Initial work on new rail to raise GDP 6.9pc in 2015

Workers at the standard gauge railway construction station site. Construction of the line is expected to create over 30,000 jobs. PHOTO | FILE | NATION MEDIA GROUP

What you need to know:

  • Construction of the railway between Nairobi and Mombasa is expected to create over 30,000 jobs for locals, with landowners affected by the railway to be paid Sh10 billion in compensation.

The start of construction work on the Standard Gauge Railway (SGR) will stimulate the economy, contributing to gross domestic product (GDP) growth by nearly seven per cent in 2015. This is the assessment of the International Monetary Fund (IMF) which regularly lends Kenya money to support the shilling.

The lender’s mission from Washington, led by assistant director for the African Department Mauro Mecagni, has been in Kenya since the last week of October assessing the country’s readiness to qualify for a precautionary loan facility.

“The SGR’s initial construction work will contribute to higher real GDP growth, projected to rise to 6.9 per cent in 2015 from 5.3 per cent in 2014,” said Mr Mecagni in a statement at the end of the mission.

Construction of the railway between Nairobi and Mombasa is expected to create over 30,000 jobs for locals, with landowners affected by the railway to be paid Sh10 billion in compensation. Apart from land acquisition cash, the State has pledged that at least Sh130 billion, or 40 per cent of the project’s contract price, will be spent directly in the local economy.

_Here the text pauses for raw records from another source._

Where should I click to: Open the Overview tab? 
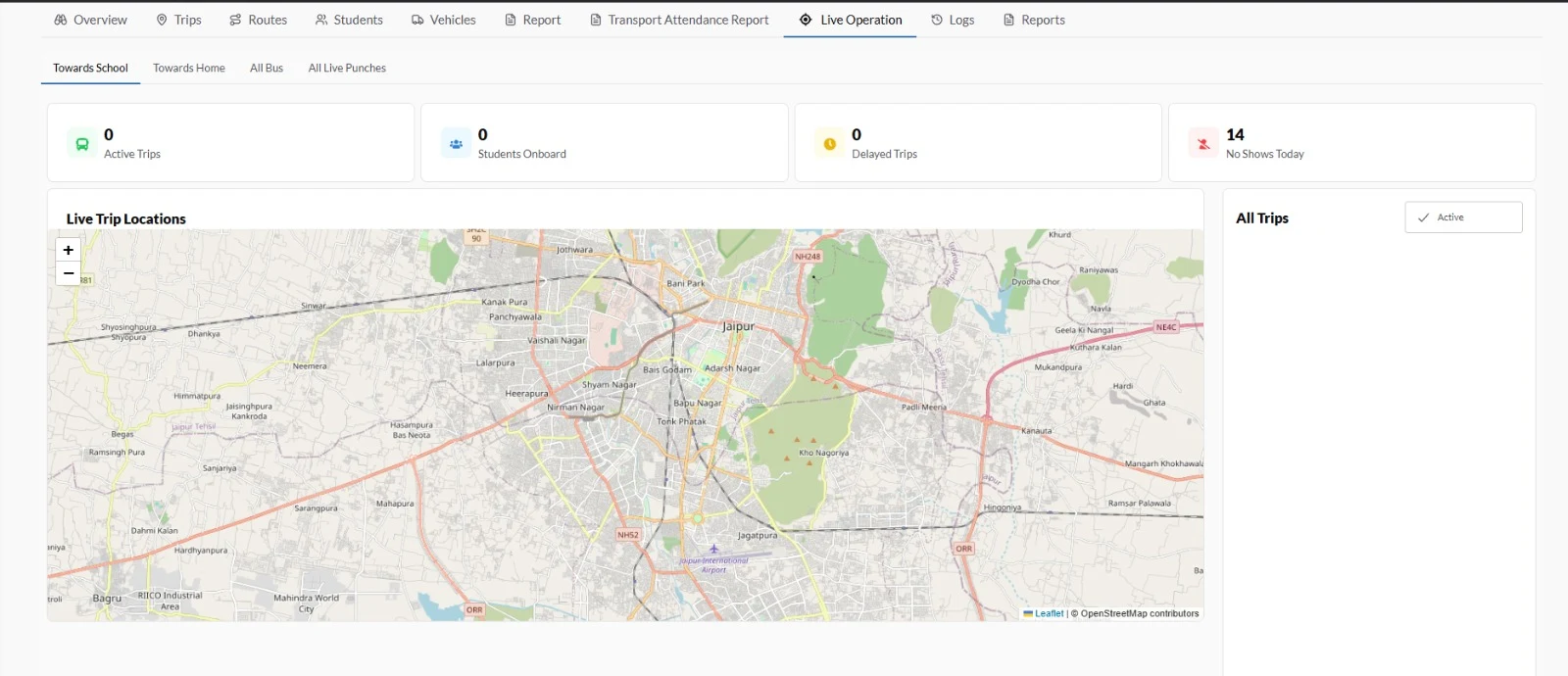90,20
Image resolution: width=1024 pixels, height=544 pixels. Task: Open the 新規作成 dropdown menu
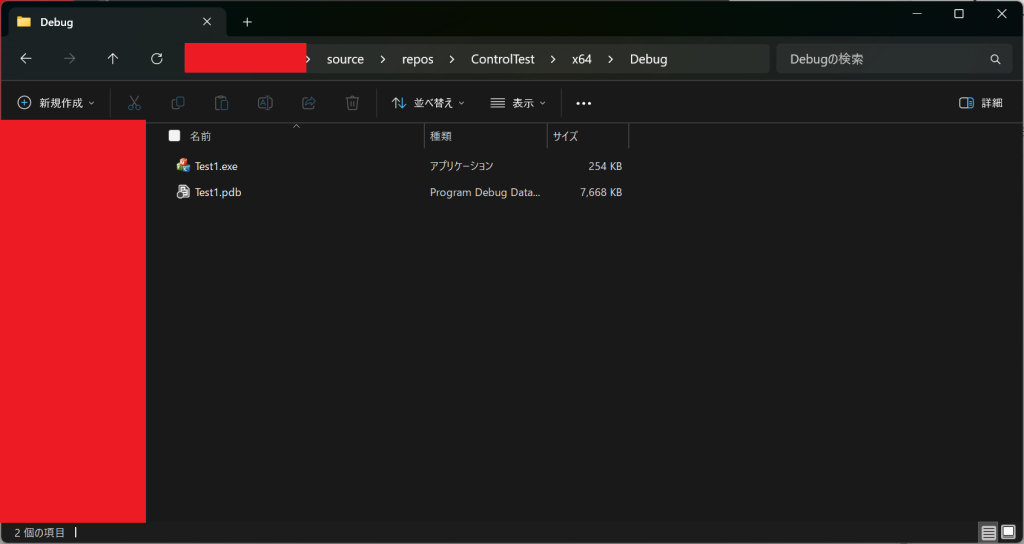[56, 103]
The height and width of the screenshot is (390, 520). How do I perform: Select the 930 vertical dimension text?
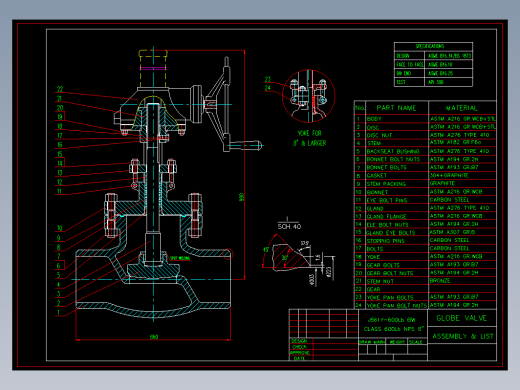coord(242,197)
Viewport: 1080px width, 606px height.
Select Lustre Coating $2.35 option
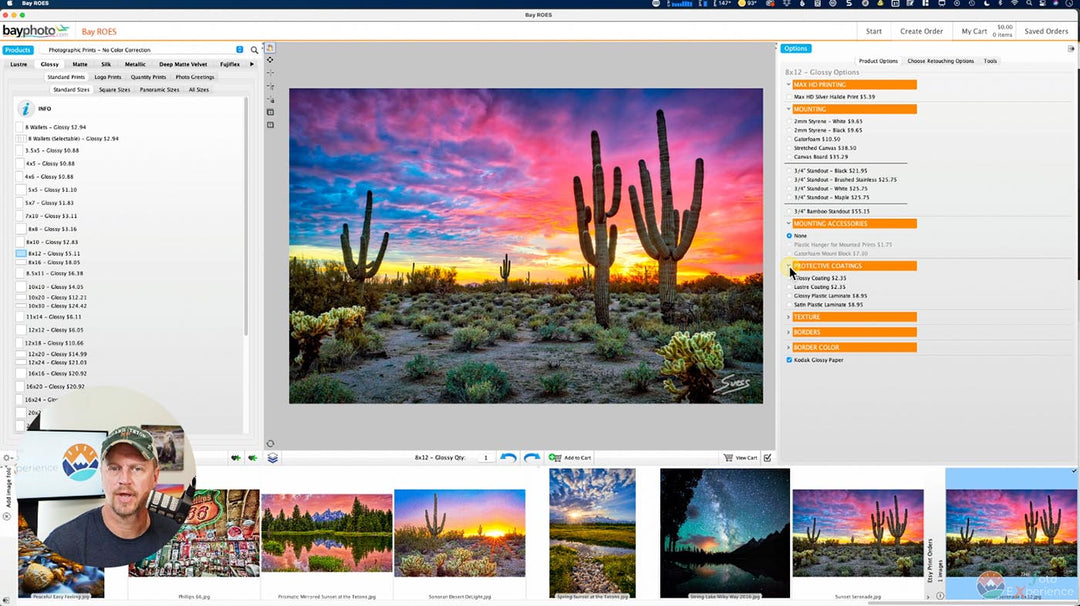[x=789, y=287]
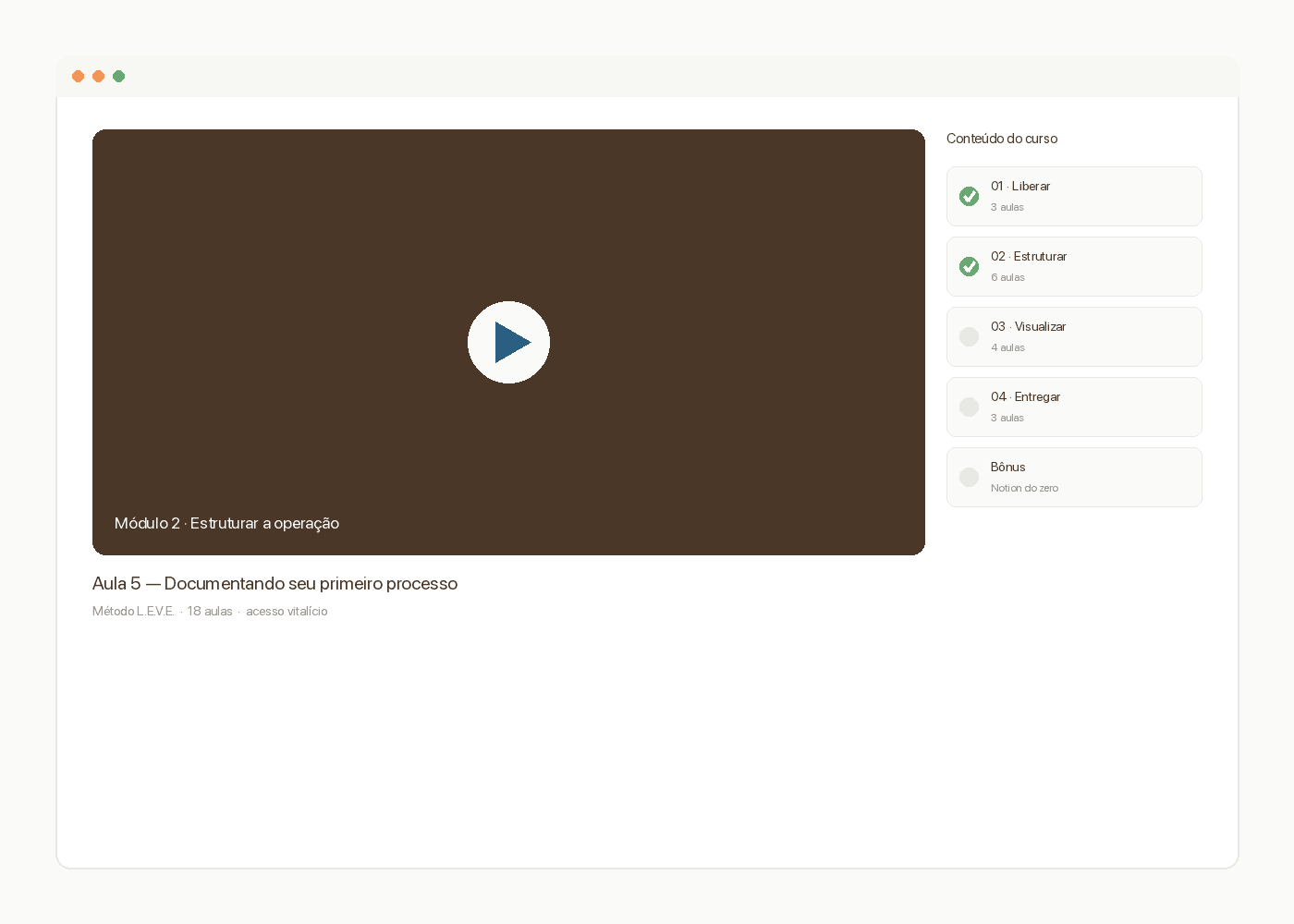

Describing the Sh327 billion project as a major step for Kenya and the region, the IMF team said that the project will be instrumental in bringing down the cost of doing business and helping Kenya move closer to its medium-term goals outlined in Vision 2030 plans.

The IMF cautioned that equipment imports tied to SGR, combined with those for oil exploration, will keep the external current account deficit relatively high at around 8.5 per cent of GDP in 2015. However, the deficit will still show a decline compared to the projected deficit of nine per cent for 2014 due to lower international oil prices.

Oil prices have fallen to less than $80 (Sh7,120) a barrel, by more than 20 per cent, since the beginning of June.

On the expected loan, Kenya had asked for precautionary cash to underwrite unforeseen developments that could affect the shilling.

Three years ago the currency risk unravelled when the shilling sank to a historic low of Sh107 to the dollar, leading to a series of interest rate hikes that made credit expensive. Under the new initiative, the IMF would set aside the cash to be used to intervene if the currency goes into wild swings.

Reuters reported the size of the agreed precautionary loan to be at between $700 million to $750 million (Sh63 billion to Sh67.5 billion), with the final approval for the loan by the IMF executive board expected next month.

In the previous programme Kenya drew Sh68bn ($760m) in a three-year period from January 2011 to December 2013.